#### Required task:
Lay out the lines below as a JSON list of strings, one string per line, with blank lines left out. Begin at the line that has "Mark the 100.00% share cell for Bonds" and stop after the line that has "[x=100, y=123]".

#### Dataset excerpts:
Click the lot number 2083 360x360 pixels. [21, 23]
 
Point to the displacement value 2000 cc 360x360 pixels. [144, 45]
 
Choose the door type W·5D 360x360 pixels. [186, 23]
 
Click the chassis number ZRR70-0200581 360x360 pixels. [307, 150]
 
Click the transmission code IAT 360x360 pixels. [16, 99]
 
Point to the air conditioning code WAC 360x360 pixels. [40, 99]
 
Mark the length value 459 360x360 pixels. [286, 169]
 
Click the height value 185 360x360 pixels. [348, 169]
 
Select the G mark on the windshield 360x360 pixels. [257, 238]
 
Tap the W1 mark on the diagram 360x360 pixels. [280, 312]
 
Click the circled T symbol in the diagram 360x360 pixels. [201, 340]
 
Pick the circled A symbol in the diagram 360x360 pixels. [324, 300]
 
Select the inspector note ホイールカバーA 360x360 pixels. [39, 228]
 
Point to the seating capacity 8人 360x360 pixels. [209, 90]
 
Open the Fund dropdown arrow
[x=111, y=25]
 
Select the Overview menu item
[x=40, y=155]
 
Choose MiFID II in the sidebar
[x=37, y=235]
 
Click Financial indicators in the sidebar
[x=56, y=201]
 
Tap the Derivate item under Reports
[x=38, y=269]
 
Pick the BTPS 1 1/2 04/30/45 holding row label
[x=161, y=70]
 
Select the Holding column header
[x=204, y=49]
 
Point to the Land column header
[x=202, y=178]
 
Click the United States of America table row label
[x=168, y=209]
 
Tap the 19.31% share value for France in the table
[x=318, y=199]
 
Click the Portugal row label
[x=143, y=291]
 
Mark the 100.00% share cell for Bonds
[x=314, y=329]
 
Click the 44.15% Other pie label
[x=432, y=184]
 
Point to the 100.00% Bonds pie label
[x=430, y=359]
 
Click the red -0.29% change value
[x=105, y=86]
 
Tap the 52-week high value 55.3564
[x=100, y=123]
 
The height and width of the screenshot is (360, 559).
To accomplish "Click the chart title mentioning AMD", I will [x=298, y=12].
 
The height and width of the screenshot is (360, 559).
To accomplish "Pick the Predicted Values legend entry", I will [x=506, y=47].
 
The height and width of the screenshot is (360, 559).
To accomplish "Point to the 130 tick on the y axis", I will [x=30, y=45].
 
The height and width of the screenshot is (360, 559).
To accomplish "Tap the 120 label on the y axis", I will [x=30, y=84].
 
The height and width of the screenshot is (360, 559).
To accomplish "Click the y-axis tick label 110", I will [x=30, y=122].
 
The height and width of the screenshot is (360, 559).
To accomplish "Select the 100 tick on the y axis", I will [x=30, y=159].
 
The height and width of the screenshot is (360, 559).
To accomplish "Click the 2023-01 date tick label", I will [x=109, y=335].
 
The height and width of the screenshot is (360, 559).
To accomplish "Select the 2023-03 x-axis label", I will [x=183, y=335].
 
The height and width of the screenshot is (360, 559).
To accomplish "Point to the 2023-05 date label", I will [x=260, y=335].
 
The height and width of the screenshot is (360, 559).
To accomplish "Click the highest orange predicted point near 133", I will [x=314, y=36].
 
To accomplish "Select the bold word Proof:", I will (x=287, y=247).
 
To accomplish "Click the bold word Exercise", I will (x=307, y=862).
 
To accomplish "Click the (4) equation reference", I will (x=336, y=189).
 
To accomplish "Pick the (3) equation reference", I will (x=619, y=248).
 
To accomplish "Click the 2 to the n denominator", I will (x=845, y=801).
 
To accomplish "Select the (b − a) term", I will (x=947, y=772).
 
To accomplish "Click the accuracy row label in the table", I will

#### Final result:
[
  "Mark the 100.00% share cell for Bonds",
  "[x=314, y=329]",
  "Click the 44.15% Other pie label",
  "[x=432, y=184]",
  "Point to the 100.00% Bonds pie label",
  "[x=430, y=359]",
  "Click the red -0.29% change value",
  "[x=105, y=86]",
  "Tap the 52-week high value 55.3564",
  "[x=100, y=123]"
]